Therapy tonight. Also, I’m going to go and see a nutritionist about eating-for-brain. (Please note distinction: not eating brains. I hope.) Onward, forward.

And both that morning equally lay
In leaves no step had trodden black.
Oh, I marked the first for another day!
Yet knowing how way leads on to way
I doubted if I should ever come back.
-Robert Frost

I need a hobby

The benefits of hobbies:

1. You do them just for fun. (Usually) there is no financial profit, thus alleviating any obligations
2. They are relaxing. If not, you may be doing it wrong.
3. They generally force you to remove yourself from a prone position.

My hobbies as they currently stand, according to those three points, are: Driving to work, which is debatable under point #1; reading, debatable under point #3; soapmaking, which I don’t really feel like doing as I end up with rubbermaid bins full of lovely bars of soap and no idea what to do with them all, and finally, crocheting.

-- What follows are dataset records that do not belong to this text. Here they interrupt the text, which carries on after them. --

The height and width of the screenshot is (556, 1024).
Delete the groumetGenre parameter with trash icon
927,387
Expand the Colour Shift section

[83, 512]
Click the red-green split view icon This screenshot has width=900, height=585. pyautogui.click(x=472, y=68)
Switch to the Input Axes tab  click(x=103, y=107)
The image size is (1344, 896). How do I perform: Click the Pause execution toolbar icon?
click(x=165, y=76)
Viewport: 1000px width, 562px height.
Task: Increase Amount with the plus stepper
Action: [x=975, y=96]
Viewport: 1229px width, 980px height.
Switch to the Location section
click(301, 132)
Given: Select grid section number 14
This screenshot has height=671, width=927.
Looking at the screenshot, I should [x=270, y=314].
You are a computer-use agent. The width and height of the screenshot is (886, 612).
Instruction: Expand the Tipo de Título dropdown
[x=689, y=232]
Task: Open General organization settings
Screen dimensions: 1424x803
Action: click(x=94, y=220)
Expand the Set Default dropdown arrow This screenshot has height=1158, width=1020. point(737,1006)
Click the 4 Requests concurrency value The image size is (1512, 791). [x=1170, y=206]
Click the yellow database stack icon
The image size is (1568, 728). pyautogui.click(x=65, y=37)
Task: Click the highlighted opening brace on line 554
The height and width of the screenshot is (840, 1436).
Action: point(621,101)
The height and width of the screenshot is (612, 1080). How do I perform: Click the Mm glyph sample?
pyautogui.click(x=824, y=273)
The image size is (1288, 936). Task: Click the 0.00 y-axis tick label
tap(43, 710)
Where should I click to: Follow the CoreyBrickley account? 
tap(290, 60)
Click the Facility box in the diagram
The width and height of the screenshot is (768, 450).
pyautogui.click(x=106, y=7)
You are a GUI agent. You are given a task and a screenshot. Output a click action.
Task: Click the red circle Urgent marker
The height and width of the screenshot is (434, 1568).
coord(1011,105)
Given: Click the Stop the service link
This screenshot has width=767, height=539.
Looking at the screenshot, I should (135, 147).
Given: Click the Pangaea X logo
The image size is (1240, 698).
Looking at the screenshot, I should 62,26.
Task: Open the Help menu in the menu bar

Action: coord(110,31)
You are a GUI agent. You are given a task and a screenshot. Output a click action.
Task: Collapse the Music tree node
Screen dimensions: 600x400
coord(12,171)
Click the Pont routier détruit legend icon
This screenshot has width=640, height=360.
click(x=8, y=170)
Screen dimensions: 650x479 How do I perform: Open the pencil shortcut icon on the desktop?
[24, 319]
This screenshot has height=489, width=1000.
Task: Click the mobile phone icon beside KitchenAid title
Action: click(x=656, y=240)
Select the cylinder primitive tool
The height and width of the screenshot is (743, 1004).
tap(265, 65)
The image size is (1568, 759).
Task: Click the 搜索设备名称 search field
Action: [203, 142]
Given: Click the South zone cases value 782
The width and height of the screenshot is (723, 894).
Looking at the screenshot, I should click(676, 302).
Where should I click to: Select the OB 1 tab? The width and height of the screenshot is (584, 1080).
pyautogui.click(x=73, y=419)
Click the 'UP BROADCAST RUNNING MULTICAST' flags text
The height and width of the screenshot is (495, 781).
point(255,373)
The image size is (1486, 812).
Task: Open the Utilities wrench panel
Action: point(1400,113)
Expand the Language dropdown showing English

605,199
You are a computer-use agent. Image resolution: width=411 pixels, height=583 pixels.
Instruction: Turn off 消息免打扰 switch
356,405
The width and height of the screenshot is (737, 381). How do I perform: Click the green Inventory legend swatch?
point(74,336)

Which I don’t really do because it’s boring and aggravates my wrists and I only know how to make ever-enlarging squares. Writing…writing is a little bit like a job, in that I commit to it, and in that I do hope to sell the product of it some day.

I need a (new) hobby.

I have so far come up with woodworking and/or refinishing things that already exist. The latter is more appealing because I wouldn’t have to drive to my friend’s house all the time, and I think that would be a barrier to me actually doing anything. I like working on things, making them new. I used to like working on my car, but now I have a newish truck and a)it rarely breaks, b) I don’t want to fix it myself, when it does.

What I want to do, really, is buy a bunch of oil paints and sit in front of an easel and paint with Bob Ross, because his voice is so soothing and I’m quite sure that under his tutelage I could learn to paint happy little trees everywhere. It’s just that I can’t fully commit to the concept of a hobby that doesn’t produce anything useful.

I’m going to try refinishing my kitchen table and see how I like that. I’m spending a lot of time watching TV lately, and while it’s lovely to know ALL OF THE FRINGE ALL OF THE TIME, it’s not making me feel happy. It’s making me feel like someone who goes to work, comes home, watches TV, goes to bed stupid-early, has a shitty sleep, and wakes up feeling rather maudlin about doing the whole dog-and-pony show all over again. All of those things are red flags for me.

It’s been two months today since I went off the meds. I feel like I’m settling in to a dysthemic pattern, and I am hoping to settle at a slightly higher level. I realize that to achieve that, I have to do certain things – eat well, be social, exercise, have hobbies. But I have trouble, in the midst of feeling like there are clouds in my brain, actually doing any of these things.

So I’m going to pick a hobby and start small. It doesn’t feel like a big committment; if I refinish the table and I hate it, I just won’t do things like that anymore. It’s not like having to actually talk to my friends, which is clearly a mountain I don’t wanna climb.

Yet.

Anyway. In conclusion: Ladies and Gentlemen, Bob Ross!